Było takie zagrożenie, gdy 6 marca komendant powiatowy otrzymał od "Sokolników" pismo o egzekucji komorniczej kwoty 19 800 zł. Chodziło o koszta postępowania sądowego. - Zapłaciliśmy z własnych środków i zażegnaliśmy zagrożenie - mówi komendant Komendy Powiatowej Państwowej Straży Pożarnej w Zakopanem Andrzej Kowalcze. - W styczniu wysłaliśmy do wojewody małopolskiego pismo o tych dodatkowych kosztach, ale wszystko ciągnie się powoli, zanim pisma przepływają i można decydować o zwiększeniu budżetów poszczególnych jednostek powiatowych. Niestety, w "Sokole" są bardzo niecierpliwi i nasłali na nas komornika. Jeśli nadal czekalibyśmy na pieniądze z województwa, to mielibyśmy zablokowane konto, bez możliwości niesienia pomocy ludziom, bo każdy wyjazd do pożaru czy innych interwencji kosztuje.
"Sokolnicy", których siedzibę przy ul. Orkana po II wojnie światowej przejął Skarb Państwa, domagali się przed paru laty od strażaków zajmujących należącą do Towarzystwa działkę odszkodowania. Sprawę wygrali w sądzie w 2004 roku. Zakopiańscy fajermani, a w zasadzie Skarb Państwa, zapłacił 273 tys. zł. W maju 2004 roku strażacy rozpoczęli przeprowadzkę do nowo postawionej remizy przy ul. Małaszyńskiego. Starą siedzibę zwolnili 16 listopada 2005 roku. Ale kłopoty z płatnościami się nie skończyły. 12 marca odbyła się kolejna rozprawa w sądzie, odnośnie drugiej raty płatności.

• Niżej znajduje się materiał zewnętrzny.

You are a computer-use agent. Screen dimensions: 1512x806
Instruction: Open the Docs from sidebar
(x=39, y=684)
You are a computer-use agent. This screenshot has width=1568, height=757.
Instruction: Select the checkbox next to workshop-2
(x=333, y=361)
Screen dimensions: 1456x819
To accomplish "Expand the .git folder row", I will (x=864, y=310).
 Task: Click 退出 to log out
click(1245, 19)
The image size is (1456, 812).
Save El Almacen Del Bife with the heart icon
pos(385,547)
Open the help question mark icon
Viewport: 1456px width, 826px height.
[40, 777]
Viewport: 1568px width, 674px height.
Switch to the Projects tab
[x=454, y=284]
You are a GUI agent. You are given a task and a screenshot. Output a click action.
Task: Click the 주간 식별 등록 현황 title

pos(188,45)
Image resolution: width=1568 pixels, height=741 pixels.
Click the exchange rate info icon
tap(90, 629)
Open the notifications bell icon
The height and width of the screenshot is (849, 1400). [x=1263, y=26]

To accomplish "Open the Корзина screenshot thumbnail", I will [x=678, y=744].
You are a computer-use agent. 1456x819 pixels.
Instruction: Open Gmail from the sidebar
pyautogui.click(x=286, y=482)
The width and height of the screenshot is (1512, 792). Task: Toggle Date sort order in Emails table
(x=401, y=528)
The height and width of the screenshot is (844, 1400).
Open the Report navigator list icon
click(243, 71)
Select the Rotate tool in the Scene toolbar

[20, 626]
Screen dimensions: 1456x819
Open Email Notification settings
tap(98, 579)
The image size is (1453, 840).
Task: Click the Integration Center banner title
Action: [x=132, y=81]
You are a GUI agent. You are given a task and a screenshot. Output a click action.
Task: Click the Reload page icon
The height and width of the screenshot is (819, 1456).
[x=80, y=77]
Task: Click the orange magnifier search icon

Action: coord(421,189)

- Pierwszą ratę zapłaciliśmy za lata 2003-2004. Teraz domagano się drugiej wpłaty za lata 2004-2005 w wysokości 277 tysięcy, ale skończyło się na 270 tysiącach. TG "Sokół" domagał się zwiększenia o 50 proc. kosztów sądowych, ale sędzia to odrzucił. Wyrok ostatecznie ma zapaść 26 marca, ale wychodzi na to, że za całość okresu bezumownego zajmowania działki zapłacimy blisko 550 tysięcy złotych - dodaje komendant Andrzej Kowalcze.